* Excerpt to read:
________

A browse through the websites and publications of the various state and commonwealth bodies involved in Australian fisheries reveals numerous claims to excellence and even assertions of being the "world's best" in fisheries management. Last year the managing director of the Australian Fish Management Authority (AFMA) described its management as "actually leading the world in this stuff" and "It is cutting edge."

Statistics present a somewhat different picture. Australia, with the third largest fishery zone in the world and the largest by far per capita, has the lowest harvest rate at only 3% of the global average.

The management is also the most expensive and restrictive in the world. Every year increasing management costs are delivering further decreases in production, participation and profitability while managers bask in self-awarded accolades. In a number of smaller fisheries, management costs more than the GDP of the fishery. Money could be saved by paying the fishermen not to fish and dispensing with management! Over two-thirds of domestic seafood consumption comes from imports. All of these are from far more heavily impacted resources elsewhere. That this could be seen as unconscionable seems not to be recognised. In addition to their impacts elsewhere, these imports cost some $1.7 billion annually and the price is steeply increasing. They are paid for by selling off non-renewable resources. Yet this is called "sustainable management".

Despite all this management, Australian fisheries are in widespread serious decline. However, in no instance does this involve a collapse of catches due to overfishing. In every case overregulation is a major factor in making economic operation impossible. The budget for AFMA – which manages the offshore fisheries – comes to over $100,000 per vessel. State fisheries departments spend only moderately less per vessel. Western Australia has the largest state fishery. It manages a fleet of some 1100 vessels for a department budget of $65m. In both cases the biggest vessels are small by world standards and most are very small by any standard. If the EEZ area and catch of Australia is compared with that of other nations in the region, it is apparent that the Australian fishing zone is the largest and the catch the smallest.

________

* Rows from a dataset:

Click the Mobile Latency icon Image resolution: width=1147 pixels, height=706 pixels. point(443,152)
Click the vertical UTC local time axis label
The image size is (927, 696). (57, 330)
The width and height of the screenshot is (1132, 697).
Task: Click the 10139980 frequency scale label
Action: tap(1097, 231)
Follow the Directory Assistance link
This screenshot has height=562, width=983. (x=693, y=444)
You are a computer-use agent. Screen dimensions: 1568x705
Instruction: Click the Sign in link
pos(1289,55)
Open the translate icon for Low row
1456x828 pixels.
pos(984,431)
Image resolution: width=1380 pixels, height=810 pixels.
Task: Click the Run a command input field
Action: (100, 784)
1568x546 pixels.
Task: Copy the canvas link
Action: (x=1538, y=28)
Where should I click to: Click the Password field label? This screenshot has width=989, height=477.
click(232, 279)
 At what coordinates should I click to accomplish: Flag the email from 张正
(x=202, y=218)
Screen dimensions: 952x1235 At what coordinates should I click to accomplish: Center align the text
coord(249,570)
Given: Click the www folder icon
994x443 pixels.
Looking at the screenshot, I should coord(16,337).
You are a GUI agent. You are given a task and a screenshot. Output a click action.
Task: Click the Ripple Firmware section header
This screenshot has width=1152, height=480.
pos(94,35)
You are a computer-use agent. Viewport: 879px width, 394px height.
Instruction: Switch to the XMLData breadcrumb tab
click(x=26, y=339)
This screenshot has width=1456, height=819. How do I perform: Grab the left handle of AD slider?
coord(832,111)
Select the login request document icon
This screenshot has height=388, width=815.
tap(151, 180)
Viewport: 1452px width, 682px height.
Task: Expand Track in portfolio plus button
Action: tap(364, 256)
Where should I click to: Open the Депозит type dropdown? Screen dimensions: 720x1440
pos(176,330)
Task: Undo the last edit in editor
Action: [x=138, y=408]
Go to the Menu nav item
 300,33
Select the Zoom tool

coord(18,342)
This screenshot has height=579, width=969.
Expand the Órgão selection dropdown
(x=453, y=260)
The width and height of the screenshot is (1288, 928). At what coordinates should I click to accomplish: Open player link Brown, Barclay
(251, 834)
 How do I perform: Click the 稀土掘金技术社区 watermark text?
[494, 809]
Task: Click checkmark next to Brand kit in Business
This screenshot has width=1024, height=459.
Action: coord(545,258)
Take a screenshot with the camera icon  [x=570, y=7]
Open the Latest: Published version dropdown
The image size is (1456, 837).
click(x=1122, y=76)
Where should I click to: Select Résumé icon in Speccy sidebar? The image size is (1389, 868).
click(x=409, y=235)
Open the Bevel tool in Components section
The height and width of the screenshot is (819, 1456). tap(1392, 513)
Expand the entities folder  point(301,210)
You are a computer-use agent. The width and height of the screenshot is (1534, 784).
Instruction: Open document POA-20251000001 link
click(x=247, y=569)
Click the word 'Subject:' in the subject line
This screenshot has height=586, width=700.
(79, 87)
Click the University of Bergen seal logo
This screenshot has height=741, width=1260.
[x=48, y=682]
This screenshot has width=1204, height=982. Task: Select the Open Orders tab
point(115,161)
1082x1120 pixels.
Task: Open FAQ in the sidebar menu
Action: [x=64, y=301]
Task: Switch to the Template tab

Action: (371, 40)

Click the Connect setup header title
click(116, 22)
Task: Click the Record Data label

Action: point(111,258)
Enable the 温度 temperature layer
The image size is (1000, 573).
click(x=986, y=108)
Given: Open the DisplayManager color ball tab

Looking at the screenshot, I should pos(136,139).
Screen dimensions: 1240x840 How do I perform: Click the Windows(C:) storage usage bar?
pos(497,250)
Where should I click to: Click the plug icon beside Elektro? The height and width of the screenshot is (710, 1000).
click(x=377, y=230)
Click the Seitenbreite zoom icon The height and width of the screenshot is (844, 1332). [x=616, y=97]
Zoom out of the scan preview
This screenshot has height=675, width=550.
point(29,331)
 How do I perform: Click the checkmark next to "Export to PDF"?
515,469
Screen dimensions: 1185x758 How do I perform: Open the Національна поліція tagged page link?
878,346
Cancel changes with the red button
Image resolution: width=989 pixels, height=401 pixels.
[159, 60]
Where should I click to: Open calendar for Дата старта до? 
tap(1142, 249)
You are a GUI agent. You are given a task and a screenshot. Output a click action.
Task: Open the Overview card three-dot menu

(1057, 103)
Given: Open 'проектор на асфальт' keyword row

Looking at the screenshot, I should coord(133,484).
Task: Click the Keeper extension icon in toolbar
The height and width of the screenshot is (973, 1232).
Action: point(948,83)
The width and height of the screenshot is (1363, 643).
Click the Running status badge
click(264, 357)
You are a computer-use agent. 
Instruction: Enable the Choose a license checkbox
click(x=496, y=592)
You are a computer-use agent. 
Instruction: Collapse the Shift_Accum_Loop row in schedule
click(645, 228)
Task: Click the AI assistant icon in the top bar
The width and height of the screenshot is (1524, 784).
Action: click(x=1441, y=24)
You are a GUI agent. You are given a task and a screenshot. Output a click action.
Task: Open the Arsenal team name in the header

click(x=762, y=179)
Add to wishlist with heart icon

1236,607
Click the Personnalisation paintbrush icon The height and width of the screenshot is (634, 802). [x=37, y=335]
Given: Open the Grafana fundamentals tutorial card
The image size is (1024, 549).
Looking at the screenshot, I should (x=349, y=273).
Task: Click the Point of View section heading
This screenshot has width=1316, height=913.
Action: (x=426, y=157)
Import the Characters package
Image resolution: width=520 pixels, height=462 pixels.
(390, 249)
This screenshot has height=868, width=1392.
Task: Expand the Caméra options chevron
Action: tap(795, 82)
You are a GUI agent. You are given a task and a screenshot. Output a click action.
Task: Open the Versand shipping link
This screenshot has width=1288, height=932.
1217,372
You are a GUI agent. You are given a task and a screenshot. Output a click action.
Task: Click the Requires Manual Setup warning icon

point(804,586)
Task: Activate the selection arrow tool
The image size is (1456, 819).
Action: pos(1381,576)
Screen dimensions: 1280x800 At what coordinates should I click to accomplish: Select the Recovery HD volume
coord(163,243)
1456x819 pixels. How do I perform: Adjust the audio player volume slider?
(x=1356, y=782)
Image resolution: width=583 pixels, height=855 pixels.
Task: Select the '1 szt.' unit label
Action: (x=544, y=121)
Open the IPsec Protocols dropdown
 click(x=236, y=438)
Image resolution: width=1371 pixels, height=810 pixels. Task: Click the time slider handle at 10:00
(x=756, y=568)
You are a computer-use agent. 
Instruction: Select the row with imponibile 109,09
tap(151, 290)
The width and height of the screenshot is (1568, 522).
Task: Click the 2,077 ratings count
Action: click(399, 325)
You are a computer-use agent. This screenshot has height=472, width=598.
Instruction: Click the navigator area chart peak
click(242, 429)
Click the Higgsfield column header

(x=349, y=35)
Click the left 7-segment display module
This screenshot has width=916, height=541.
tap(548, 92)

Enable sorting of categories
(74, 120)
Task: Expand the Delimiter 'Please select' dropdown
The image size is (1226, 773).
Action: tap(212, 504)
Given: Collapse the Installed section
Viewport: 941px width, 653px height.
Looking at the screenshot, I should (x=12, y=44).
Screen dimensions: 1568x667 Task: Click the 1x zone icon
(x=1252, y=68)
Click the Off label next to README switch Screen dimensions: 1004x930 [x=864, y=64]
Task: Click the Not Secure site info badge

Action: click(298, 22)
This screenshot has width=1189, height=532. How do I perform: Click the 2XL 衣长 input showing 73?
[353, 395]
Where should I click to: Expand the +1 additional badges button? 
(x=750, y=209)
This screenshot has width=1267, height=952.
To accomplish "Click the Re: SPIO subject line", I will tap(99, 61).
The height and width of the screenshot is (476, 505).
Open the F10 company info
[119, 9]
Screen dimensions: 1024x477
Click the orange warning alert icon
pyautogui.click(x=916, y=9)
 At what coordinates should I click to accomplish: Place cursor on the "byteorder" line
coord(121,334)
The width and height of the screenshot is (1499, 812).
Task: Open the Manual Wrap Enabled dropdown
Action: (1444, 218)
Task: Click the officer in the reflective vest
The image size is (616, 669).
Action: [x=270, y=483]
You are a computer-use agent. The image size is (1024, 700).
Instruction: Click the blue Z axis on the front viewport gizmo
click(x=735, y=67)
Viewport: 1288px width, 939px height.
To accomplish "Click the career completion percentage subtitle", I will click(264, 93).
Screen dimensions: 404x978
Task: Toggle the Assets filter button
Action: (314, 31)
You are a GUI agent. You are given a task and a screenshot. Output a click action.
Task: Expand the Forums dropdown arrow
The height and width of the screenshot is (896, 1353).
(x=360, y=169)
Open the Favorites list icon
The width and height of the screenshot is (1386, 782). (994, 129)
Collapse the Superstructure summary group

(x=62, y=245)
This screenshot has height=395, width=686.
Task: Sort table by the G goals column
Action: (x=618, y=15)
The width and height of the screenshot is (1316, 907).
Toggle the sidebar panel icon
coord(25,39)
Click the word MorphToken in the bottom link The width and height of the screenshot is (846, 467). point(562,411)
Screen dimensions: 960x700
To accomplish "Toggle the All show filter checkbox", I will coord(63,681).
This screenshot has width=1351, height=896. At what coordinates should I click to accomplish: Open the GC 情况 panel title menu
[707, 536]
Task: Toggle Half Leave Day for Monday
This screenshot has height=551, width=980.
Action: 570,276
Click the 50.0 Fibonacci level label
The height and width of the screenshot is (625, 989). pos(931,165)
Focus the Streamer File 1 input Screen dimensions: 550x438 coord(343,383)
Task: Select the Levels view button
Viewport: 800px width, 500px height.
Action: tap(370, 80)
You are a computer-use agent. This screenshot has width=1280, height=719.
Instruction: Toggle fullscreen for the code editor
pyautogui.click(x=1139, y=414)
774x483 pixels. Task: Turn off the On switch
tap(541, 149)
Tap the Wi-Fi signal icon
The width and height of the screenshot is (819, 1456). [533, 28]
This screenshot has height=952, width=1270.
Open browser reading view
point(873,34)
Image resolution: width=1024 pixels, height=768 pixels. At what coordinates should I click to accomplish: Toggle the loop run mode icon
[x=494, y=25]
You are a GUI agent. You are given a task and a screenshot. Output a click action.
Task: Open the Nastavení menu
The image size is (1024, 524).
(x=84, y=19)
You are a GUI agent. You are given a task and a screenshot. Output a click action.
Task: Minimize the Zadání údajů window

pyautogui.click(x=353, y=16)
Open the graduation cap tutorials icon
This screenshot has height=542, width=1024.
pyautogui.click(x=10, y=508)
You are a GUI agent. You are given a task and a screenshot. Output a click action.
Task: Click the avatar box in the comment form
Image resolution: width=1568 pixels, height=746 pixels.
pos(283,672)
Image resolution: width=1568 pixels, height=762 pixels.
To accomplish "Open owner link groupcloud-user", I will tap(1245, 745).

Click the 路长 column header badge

________

* Written exercise 1:
Give every dollar amount that appears in the excerpt on Australian fisheries.
* Written exercise 2:
Return the lines of the listing between the line holding "has height=472, width=598." and the line holding "Action: [x=270, y=483]", inclusive.
The excerpt on Australian fisheries and the listing were taken from unrelated sources.

* Expected answer 1:
$1.7 billion, $100,000, $65m

* Expected answer 2:
You are a computer-use agent. This screenshot has height=472, width=598.
Instruction: Click the navigator area chart peak
click(242, 429)
Click the Higgsfield column header

(x=349, y=35)
Click the left 7-segment display module
This screenshot has width=916, height=541.
tap(548, 92)

Enable sorting of categories
(74, 120)
Task: Expand the Delimiter 'Please select' dropdown
The image size is (1226, 773).
Action: tap(212, 504)
Given: Collapse the Installed section
Viewport: 941px width, 653px height.
Looking at the screenshot, I should (x=12, y=44).
Screen dimensions: 1568x667 Task: Click the 1x zone icon
(x=1252, y=68)
Click the Off label next to README switch Screen dimensions: 1004x930 [x=864, y=64]
Task: Click the Not Secure site info badge

Action: click(298, 22)
This screenshot has width=1189, height=532. How do I perform: Click the 2XL 衣长 input showing 73?
[353, 395]
Where should I click to: Expand the +1 additional badges button? 
(x=750, y=209)
This screenshot has width=1267, height=952.
To accomplish "Click the Re: SPIO subject line", I will tap(99, 61).
The height and width of the screenshot is (476, 505).
Open the F10 company info
[119, 9]
Screen dimensions: 1024x477
Click the orange warning alert icon
pyautogui.click(x=916, y=9)
 At what coordinates should I click to accomplish: Place cursor on the "byteorder" line
coord(121,334)
The width and height of the screenshot is (1499, 812).
Task: Open the Manual Wrap Enabled dropdown
Action: (1444, 218)
Task: Click the officer in the reflective vest
The image size is (616, 669).
Action: [x=270, y=483]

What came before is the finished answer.